Limited access to obliged entities undermines anti-money laundering efforts
Financial institutions including banks, designated non-finance businesses such as real estate agents and casinos, and insurers that have companies as customers, are legally required to verify their ownership structures to prevent money laundering. Such obliged entities should identify the ultimate Beneficial Owner of their customer, before entering into any business with them. The purpose is to prevent the financial system being abused to facilitate financial crime.
Yet, under the proposed law, such institutions would only have the same restricted, request-by-request-based access as the general public, making their jobs significantly harder. This weakens their ability to detect illicit financial flows, which increases the risk of money laundering.
The way forward
Ultimately, it is the people who pay the price, when corrupt agents manipulate financial systems including government contracts to their advantage, through companies with opaque ownership structures. In such a context, for Sri Lanka to truly fight corruption and financial crime, two urgent fixes are needed to the proposed law.
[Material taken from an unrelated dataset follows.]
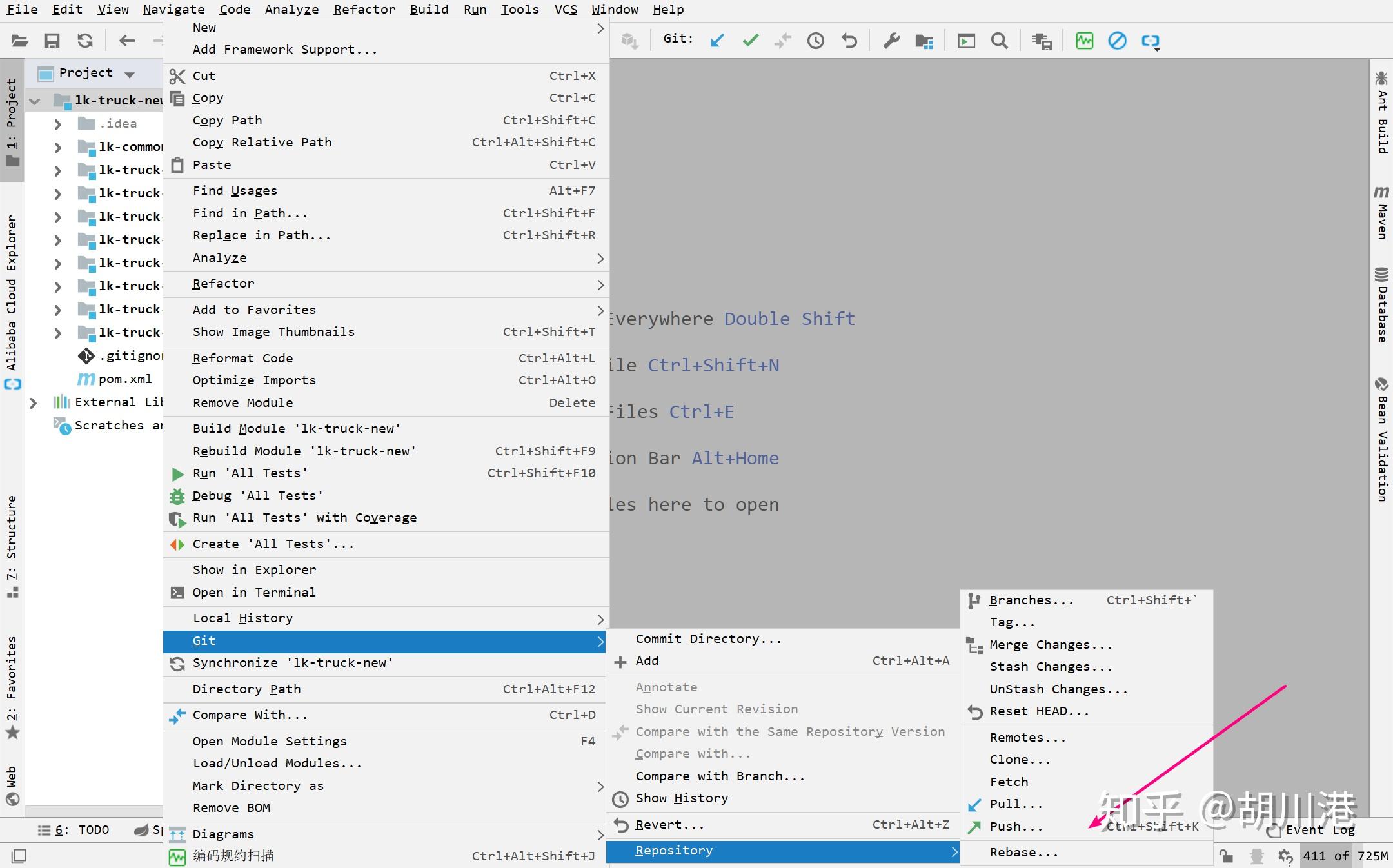1393x868 pixels.
Task: Click the save all disk icon
Action: pyautogui.click(x=52, y=41)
The first fix is to introduce a verification mechanism. The registry should ensure the accuracy of Beneficial Ownership data by cross-referencing government databases or requiring supporting documents.
The second fix is to expand public access. The public, journalists, civil society groups, and financial institutions should have full access to Beneficial Ownership information, as seen in other countries that have successfully implemented transparency measures. Weak transparency protects and fuels corruption; and expanding the scope of public access will cut off that lifeline.
Sri Lanka is at a crossroads. Lawmakers must decide whether they will push forward a strong, transparent system that meets FATF and IMF standards—or pass a diluted law that allows only a weak check on corruption. The choice is clear: real transparency or another missed opportunity?
(The writer is a Research Analyst – Governance and Anti-Corruption team at Verité Research.)